---------- GIVEN INFORMATION ----------

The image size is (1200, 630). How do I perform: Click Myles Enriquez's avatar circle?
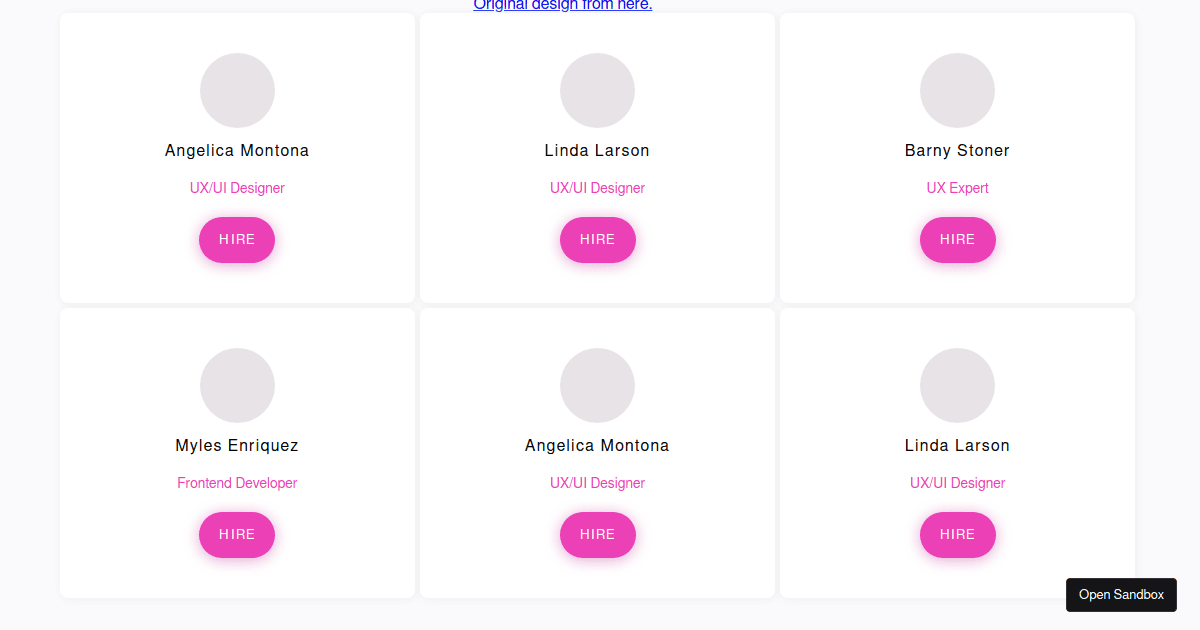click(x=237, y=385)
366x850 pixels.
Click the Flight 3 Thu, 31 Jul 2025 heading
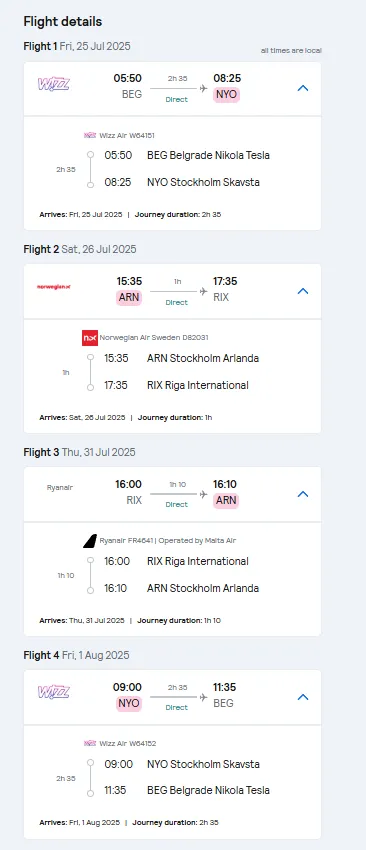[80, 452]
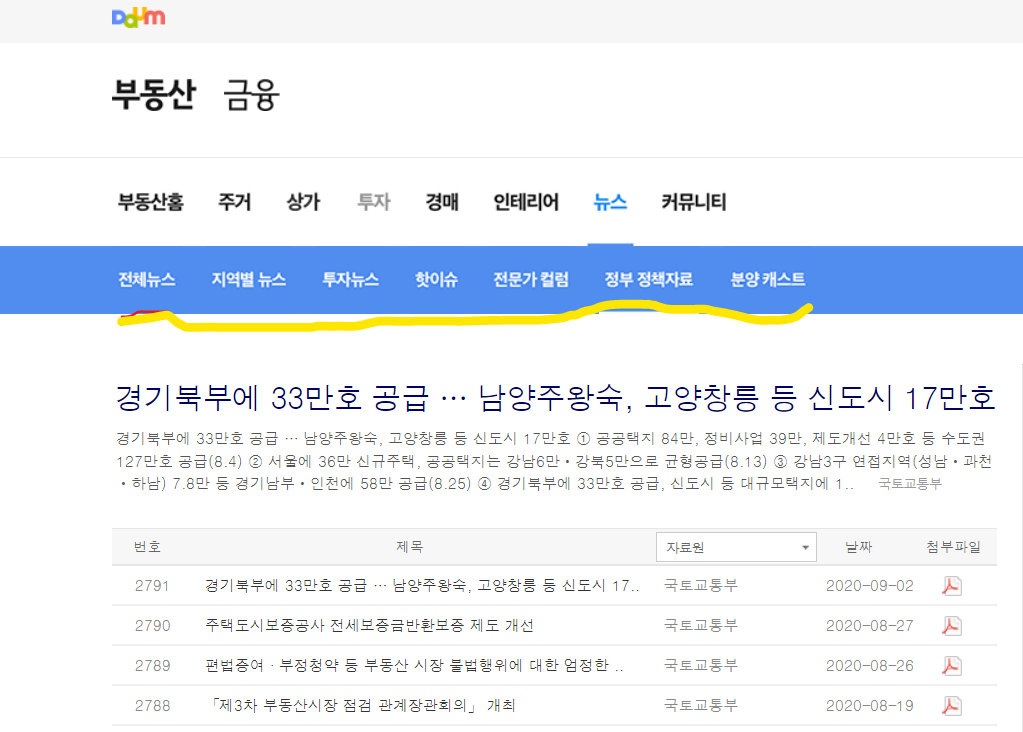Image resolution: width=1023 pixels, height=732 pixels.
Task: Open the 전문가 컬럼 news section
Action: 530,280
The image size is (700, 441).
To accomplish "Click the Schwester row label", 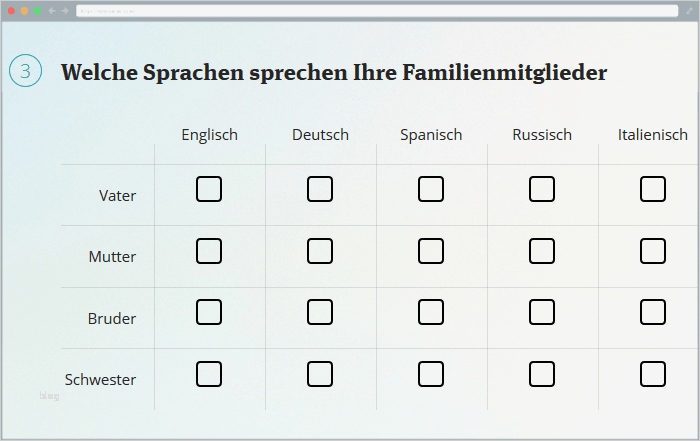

----------

INSTRUCTIONS TO FOLLOW.
Reproduce every one of the entries above word for word, leaving out the pictures.

CORRECT OUTPUT.
The image size is (1200, 630). How do I perform: Click Myles Enriquez's avatar circle?
click(x=237, y=385)
366x850 pixels.
Click the Flight 3 Thu, 31 Jul 2025 heading
[80, 452]
Image resolution: width=1023 pixels, height=732 pixels.
Task: Open the 전문가 컬럼 news section
Action: 530,280
The image size is (700, 441).
To accomplish "Click the Schwester row label", 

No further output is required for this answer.